WHAT THE TASK REQUIRES →
Output exactly the lines from the line that has "Open the Torpedo team link" through the last line of the data below, with no pictures.

* * * * * * * * *

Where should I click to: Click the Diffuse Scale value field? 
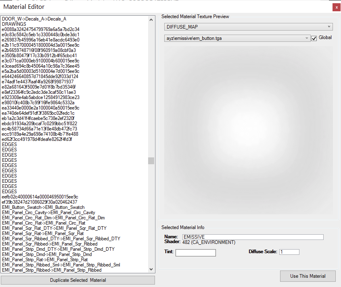289,252
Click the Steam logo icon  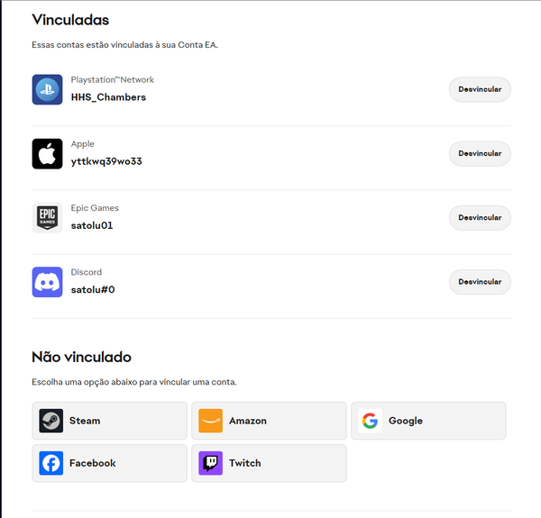51,421
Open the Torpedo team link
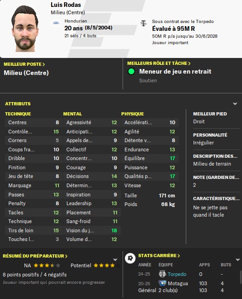Image resolution: width=242 pixels, height=299 pixels. [177, 274]
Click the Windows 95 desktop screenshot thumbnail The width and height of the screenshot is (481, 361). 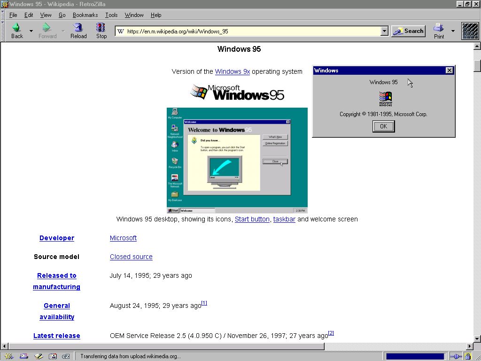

* * * * * * * * *

SOLUTION BELOW →
Open the Torpedo team link
Image resolution: width=242 pixels, height=299 pixels. [177, 274]
Click the Windows 95 desktop screenshot thumbnail The width and height of the screenshot is (481, 361). 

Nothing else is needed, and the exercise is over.